Ever since the ACAS Code of Practice on Disciplinary and Grievance procedures took effect there has been some doubt as to its applicability. Redundancy and expiry of fixed term contracts were specifically excluded. As such, it has been regularly argued before Tribunals that if it had been the intention to exclude any other types of dismissal from its effect then they would also have been specified. However, two recent cases from the EAT have shown that this is not the case.
In the first, Holmes v QinetiQ Limited, the dismissal was on the grounds of ill health. The Respondent had failed to obtain an up to date occupational health report and for that reason had conceded the dismissal was unfair. The Claimant then argued that there had been an unreasonable failure to follow the ACAS Code and sought an uplift in compensation. The Tribunal took the view that the ACAS Code did not apply, and therefore the question of an uplift did not arise. On appeal the EAT agreed. The were of the view that the Code applied to cases where an employees acts or omissions involve culpable conduct or performance on the part of the employee and that ill health dismissals do not fall into that category.

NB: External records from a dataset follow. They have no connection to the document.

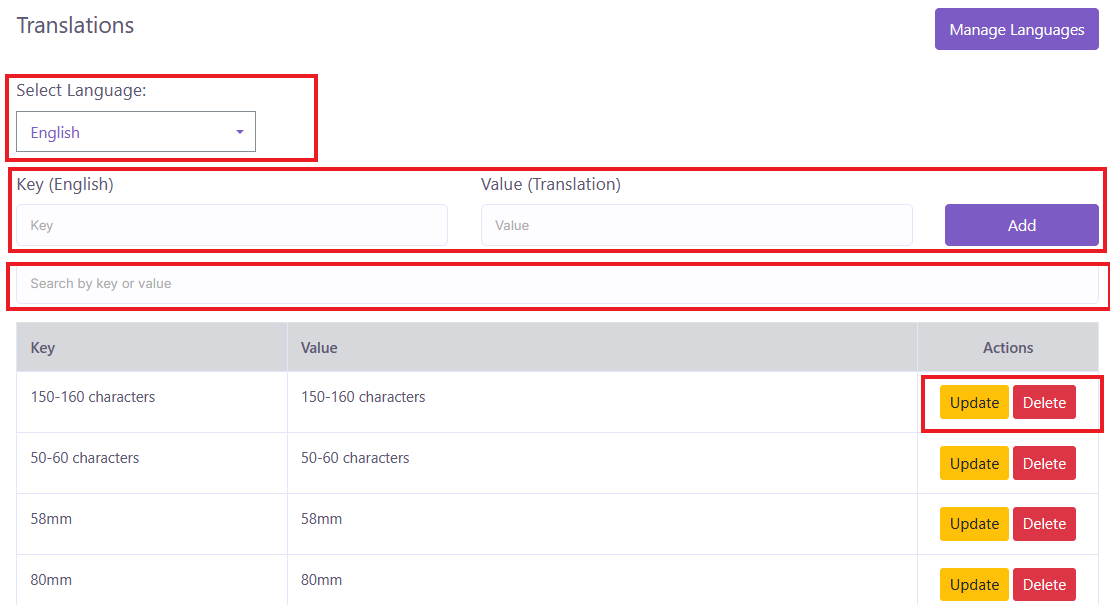Click the Manage Languages button
1110x605 pixels.
coord(1016,30)
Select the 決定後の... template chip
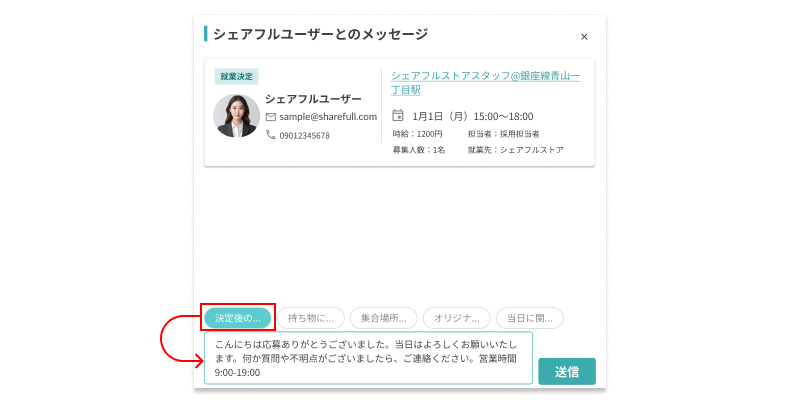The height and width of the screenshot is (400, 800). click(237, 318)
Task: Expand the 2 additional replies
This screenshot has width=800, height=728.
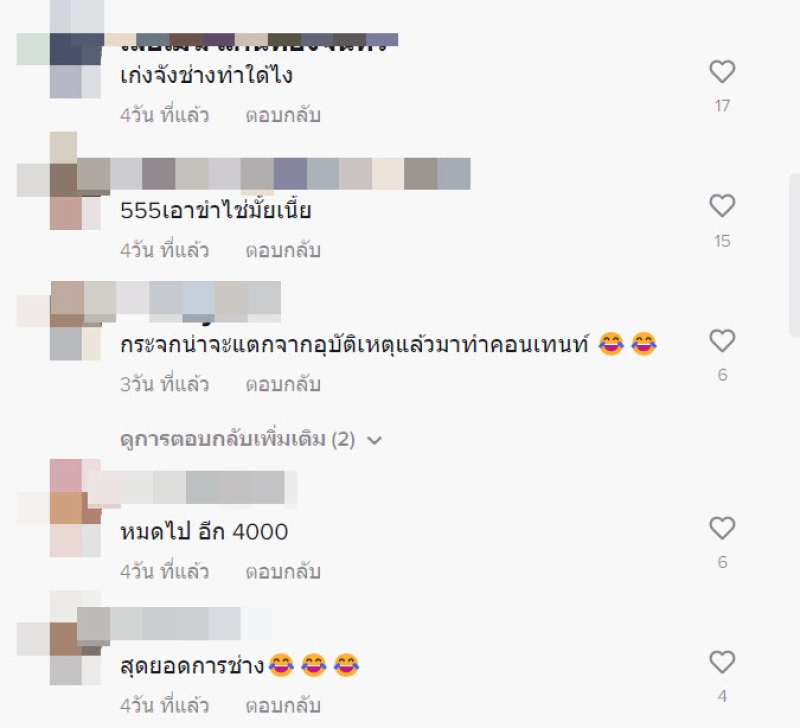Action: [238, 439]
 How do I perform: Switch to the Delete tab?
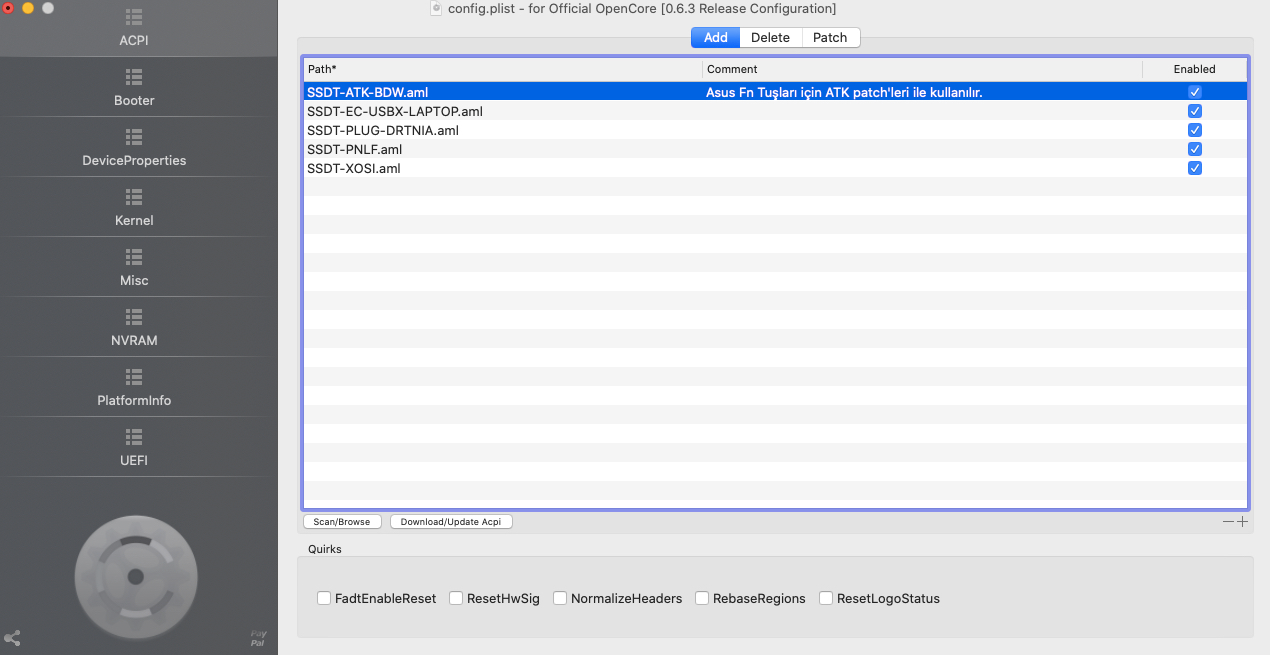(x=770, y=38)
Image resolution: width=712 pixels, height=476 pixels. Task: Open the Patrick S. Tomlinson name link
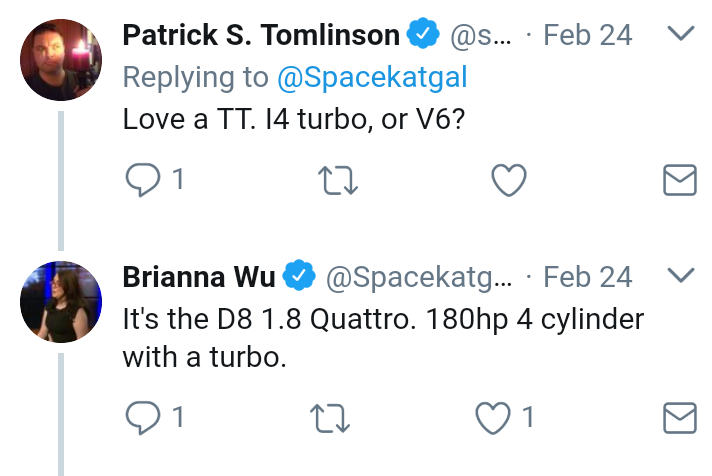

The Employment Tribunal was correct to refuse to award any uplift in compensation pursuant to section 207A(2) of the Trade Union and Labour Relations (Consolidation) Act 1992 (as amended). No disciplinary procedure was invoked in this case because, apart from the effects of his illness, the Claimant was able to perform the job of security guard and there was no suggestion that his conduct or performance gave rise to a disciplinary situation or involved culpable conduct. That meant the employer was not required to follow the ACAS Code of Practice on Disciplinary and Grievance Procedures and the uplift under section 207A(2) was not available.
In the second case, Phoenix House Limited v Stockman, the dismissal was for SOSR (some other substantial reason) due to a breakdown in a working relationship. An employment tribunal found that the dismissal was unfair on the basis that no reasonable employer would have found that, in the particular circumstances, the breakdown in the relationship was irretrievable to the extent that dismissal was the only reasonable option. The Tribunal also found there were procedure failings and that the Code was applicable so there was potential for an uplift in compensation. Although the EAT upheld the finding that the dismissal was both substantively and procedurally unfair it disagreed that the Code applied and specifically that the uplift for non-compliance applied. They observed that the Code does not in terms apply to SOSR dismissals and indeed that some aspects of it, such as investigations, may not be fully effective where such dismissal are concerned. As such imposition of a sanction for not complying with the letter of the Code could not be what Parliament intended.
It is important to understand however that these cases do not give employers a free hand to ignore the Code of Practice in ill health and SOSR dismissals. The Code potentially could still apply in ill health dismissals were there was an element of culpability of the employee being taken into account - such as where they had failed to comply with the absence reporting procedures. Similarly, Phoenix House focussed more on the fact that parts of the ACAS Code may not be relevant or effective in SOSR dismissals and therefore a failure to comply with those parts should not be punished by the imposition of an uplift on compensation. Common sense fairness may still require aspects of the Code to be followed and where that is the case those parts should be complied with.